Standard specimen. (Online version in color.)
Figure 17 is the comparison figures of standard specimen and ultrasonic test results. We can see that without the influence of the corona bond, C scan images based on frequency domain feature signal has very high accuracy on detection of weld nugget diameter. The error is less than 0.066 mm. It also indirectly proves that the error of the test method mainly comes from the corona bond. Further research on how to distinguish the nugget from corona bond to obtain more accurate nugget diameter is what we are working on at present. Of course, if some strong norms are used to make the corona bond very narrow in the process of resistance welding or the ultrasonic detection accuracy requirement is not high, the detection error by using the method is negligible.
Comparison figures of standard specimen and ultrasonic test results. (Online version in color.)
(1) In this paper, stepping mechanical scanning method is used on stainless steel spot welding joint to conduct ultrasonic C scan detection. Then signal characteristics are extracted respectively from time domain and frequency domain and weld nugget zone C scan images are obtained. After comparative analysis, we find that C scan images obtained by frequency domain characteristics signal are less affected by detecting conditions, which can reflect the weld nugget morphology more truly.
(2) Image enhancement and edge detection processing on C scan images in frequency domain can provide clear nugget boundary morphology.

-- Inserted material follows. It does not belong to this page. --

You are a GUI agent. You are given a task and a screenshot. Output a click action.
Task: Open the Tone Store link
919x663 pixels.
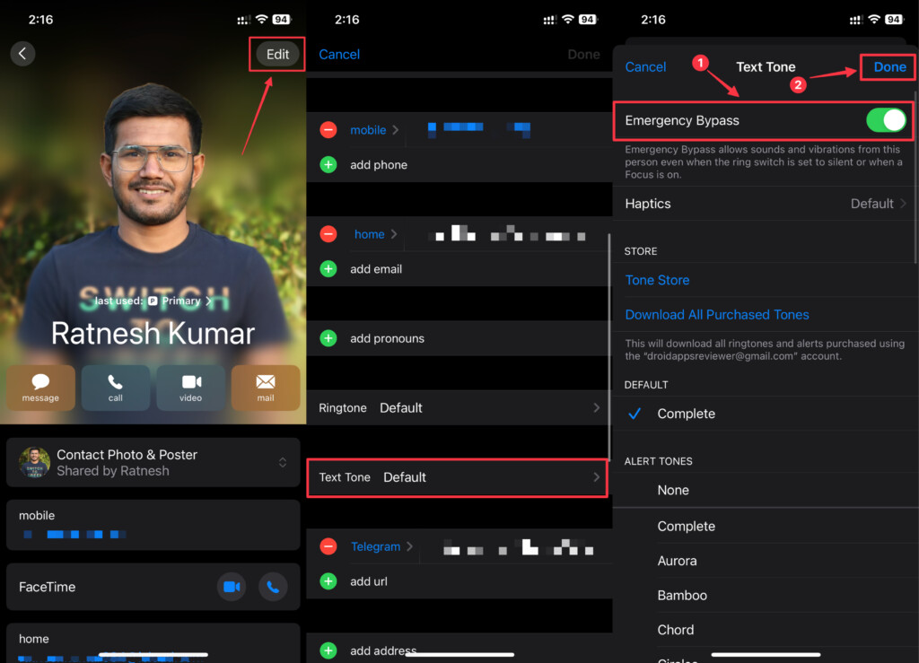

Not only does nugget feature become prominent in the image, but also the computation amount of data is greatly reduced. The dimension of spot weld nugget can be automatically obtained through equivalent diameter algorithm procedure.
(3) Stainless steel spot welding ultrasonic C scan value De based on frequency domain signal analysis contains corona bond dimension, and it is in good agreement with corona bond external diameter through metallographic measured value Dc. So it can be taken as the reference to evaluate the quality of spot welds. Without the influence of corona bond, detection accuracy is very high. The error is less than 0.066 mm.